Split’s main transport hub is notoriously headache-inducing. The train station, bus station and ferry port are tightly clustered together at the end of Riva Bay. Travellers are squeezed for space, clamouring along a thin pavement that’s fringed with sunglass-sellers, tacky souvenir shops and fast-food joints.
Instead of rushing here to catch a public ferry or trawling the pier to negotiate a private speedboat, you can take to the seas in a matter of minutes with UberBOAT. It’s never been easier to go island-hopping.
In Split, the white-stone lattice of Diocletian’s Palace is a constant throb of social activity, where high-street brands rub shoulders with century-old konobas; travellers wend their way around its bewildering maze, while locals spend their lunch-breaks sipping coffee on smoke-filled terraces. At Split’s daily market, traders from all over Dalmatia lay out a vibrant array of fresh fruit and veg and caught-that-day fish, as well as inflatables, towels and whatever essentials you may need for the sandy beach just ten minutes walk away.
The seafront Riva, a palm-studded promenade that rings around the Old Town, offers spectacular views across the harbour to glittering islands. Cafes and fish restaurants line the western side of the port, while the transport hub and market occupy the east.
The beauty of Split is found in meandering along its cobbled alleyways, and dipping into the bars nestled in the caverns of the palace. Certain bars stand out amid the blur – though whether you’ll be able to find them the next night is another matter. In fact, retracting your footsteps, or trying to, is half the fun. In any case, do look out for Figa, Gaga, and the long-established Academia Ghetto Club.
Once you’ve got your bearings in Split, it’s time to take to the seas.
Despite being one of the closest islands to the mainland – less than an hour– and prime candidate for the most popular, Brač gives you the option to carouse with the hordes or be lost in solitude. In many ways, Brač is Croatia’s everyisland.
In Bol, it has a town where you can grab a lively cocktail and head to the island’s postcard shot, the country’s most famous beach, Zlatni Rat, windsurfing central. From Bol you can trek to the area’s highest peak, the 778-metre Vidova Gora, or investigate remote and traditional villages, where donkeys still work the rugged landscape to transport grasses, grapes and olives. And, because Brač is so close to Split, you can do it in a day trip with UberBOAT.
Next in the chain of islands is Hvar. Holidaymakers come to be around the yachts lined along the harbour of the namesake capital and among the revellers forking out more than top dollar to party into the night.
The hub of it all is Hvar town harbour. In high season this pretty, petite Venetian capital of 3,000 locals on the island’s south-west tip overflows with hoards of visitors every day. They swarm the attractive waterfront and adjoining main square, Pjaca, doing coffee, the nearby market and the modest sights by morning, the beach by day and the bars by night.
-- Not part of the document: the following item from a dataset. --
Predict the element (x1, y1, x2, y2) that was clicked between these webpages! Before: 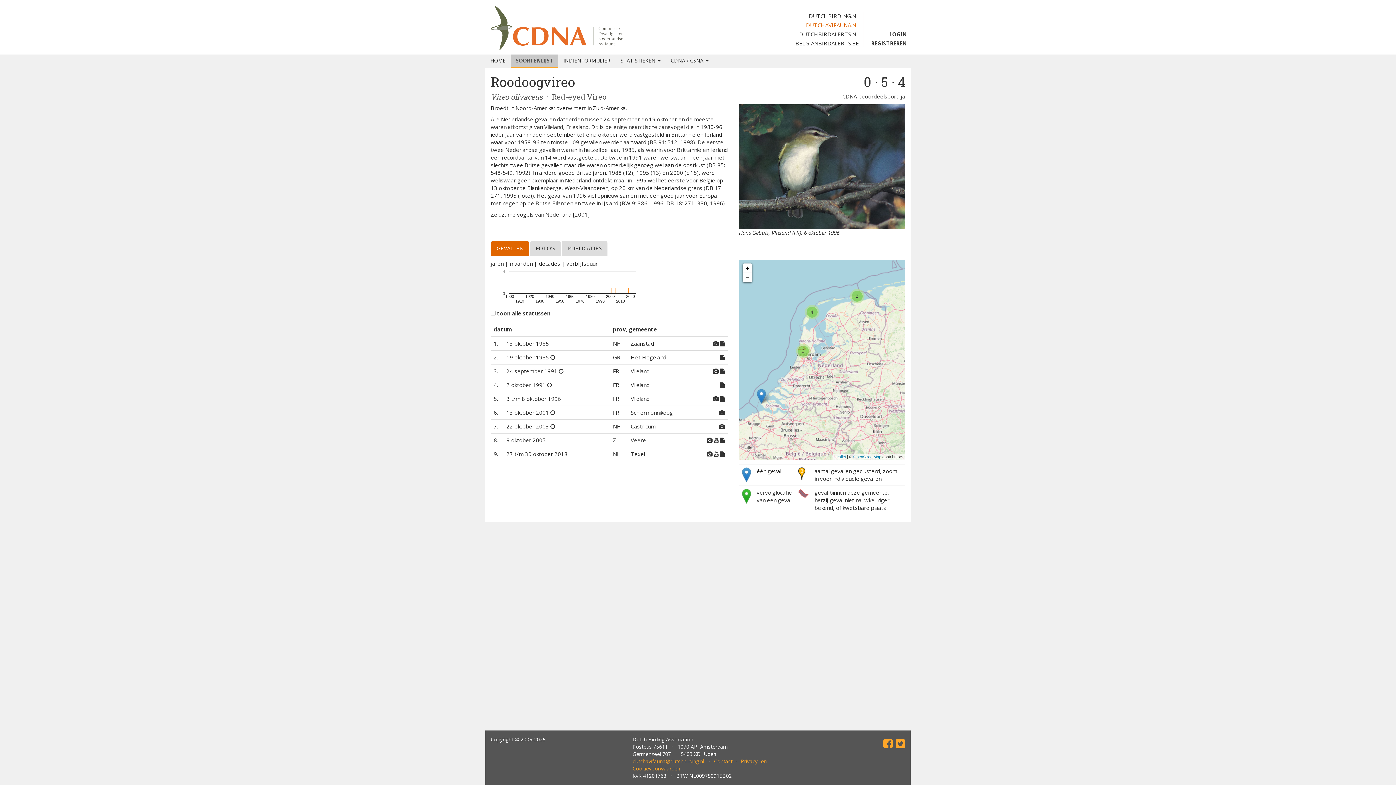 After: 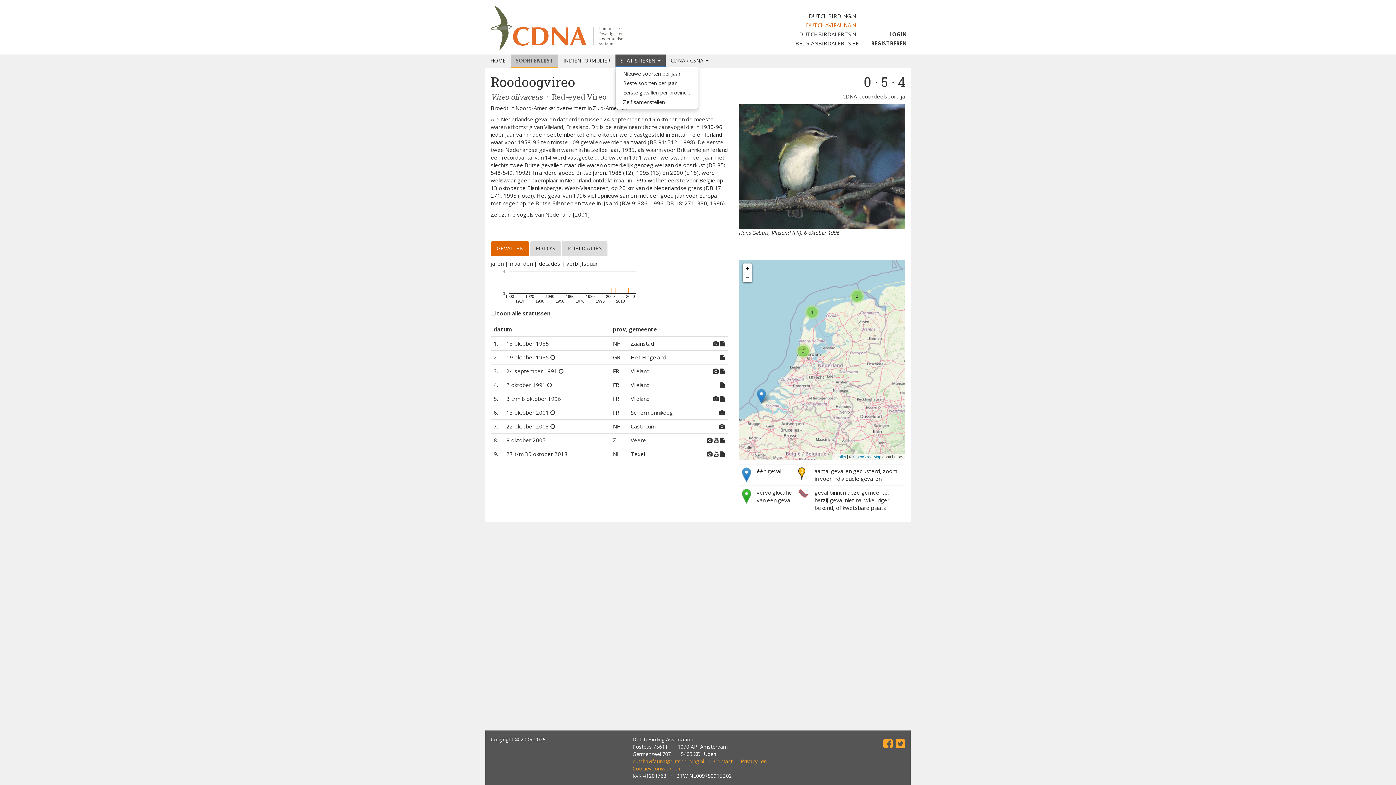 Action: label: STATISTIEKEN  bbox: (615, 54, 665, 66)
Prices now match those of fashionable hotspots elsewhere on the Med.
The Glavića peninsula and the nudist beach on nearby Zečevo island offer far-flung seclusion - only accessible via boat. The beaches of the Pakleni islands, in particular, the sandy one at Palmižana, are well worth the journey.
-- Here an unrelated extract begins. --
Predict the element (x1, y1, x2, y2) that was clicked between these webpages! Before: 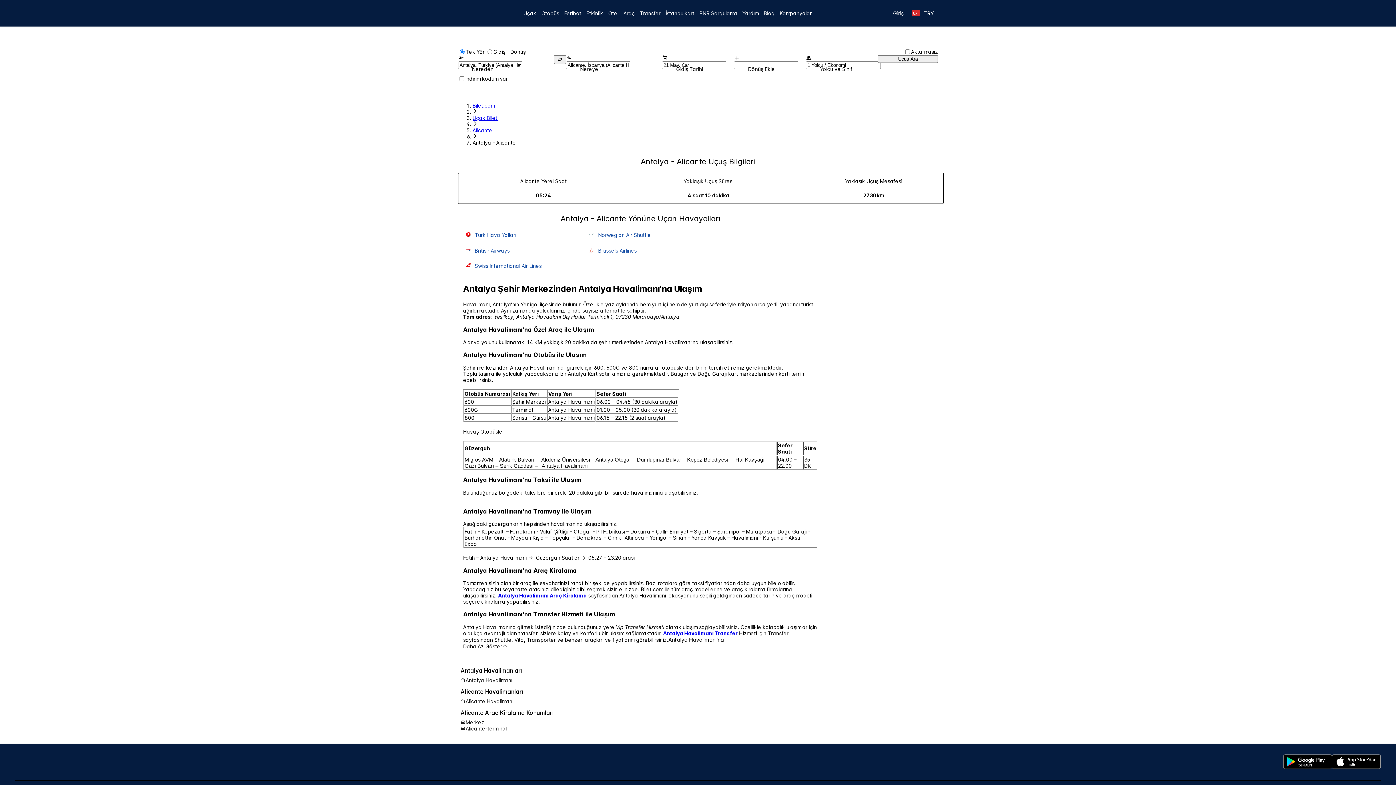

The furthest island from Split, Vis has a special place in the hearts of many Croatians, who consider this a truly unspoiled example of the best of the Dalmatian coast. Its designation as a military base under Tito froze development for more than 40 years, allowing farming and fishing to remain the dominant activities.
Now tourism is taking over this remote island, one of the farthest from the mainland in Croatia. Vis has become a hot destination among those in the know who want a quiet getaway amid a gorgeous patch of clear sea, which provides great fish, swimming and diving.
Set on the east coast of Vis, the Blue Cave (Modra šplija) is accessible by sea from Komiža. With the sun gaining height, it shines through the waters of a submerged side entrance and the cave is bathed in a fabulous blue light.